In the inky darkness where danger can lurk just over the rim of the sea there is a certain degree of comfort
knowing the all seeing eye of Radar will detect any foe who may wish them ill harm and provide a brief
moment to decide to flee or fight.
As one stands there in awe and wonder at the gloriousness of the scene it seems a small door in a recess of
the mind opens just a whisper and a tiny child's voice begins reciting lines from childhood, "Twinkle,
twinkle little star; how I wonder what you are; way above the world so high like a diamond in the sky."
And then from childhood the mind recalls words recited while kneeling by ones bedside with the parent,
"Now I lay me down to sleep. I pray the Lord my soul to keep. If I should die before I wake, I pray the
Lord my soul to take. Amen." For in times of extreme stress a man must draw strength from within
himself if he is survive or retain his sanity.
In times of extreme peril when young men venture into harms way one finds there are no atheist. Either
one finds comfort in faith and hope otherwise lies madness. And from the past again that still small voice
seems to recite, "Let not your heart be troubled. Ye believe in God believe also in me. In my father's
house are many mansions. If it were not so I would have told you. I go to prepare a place for you and if I
go I will return again and take you unto myself. For I am the truth and the life. He who believeth in me
shall never die." Comfort was also found in one of the Psalms, "Yea though I walk thru the Valley of
Death I will fear no evil for tho' art with me. They rod and thy staff they comfort me."

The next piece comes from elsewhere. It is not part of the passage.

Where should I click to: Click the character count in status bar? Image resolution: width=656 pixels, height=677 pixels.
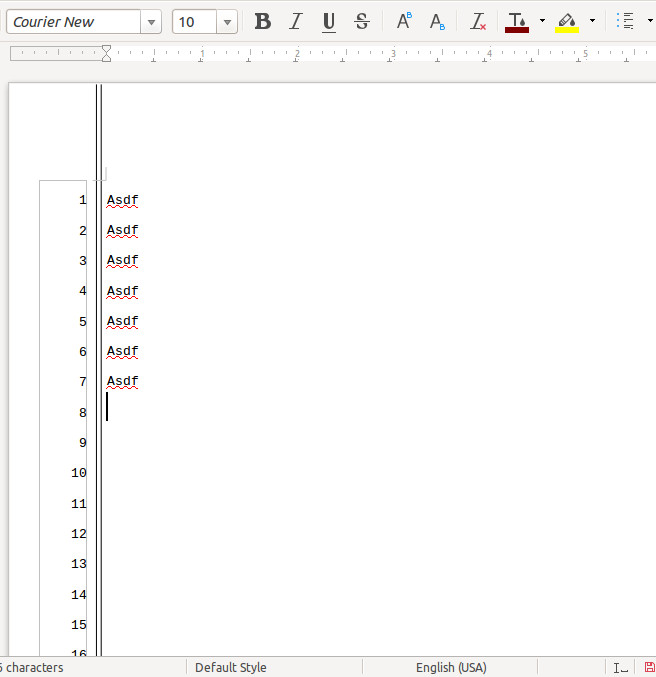pos(32,667)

Any reader of this collection of poetry will find threads of that time at sea woven throughout the fabric of
this work. And that should not be too surprising.
It is the writer's hope that these poetic lines will provide inspiration, comfort and encouragement to a
reader who at the moment may be discouraged or bowed down in grief or where a cherished goal has
always been just out of reach. For it has been said. "It is always darkest just before the dawn."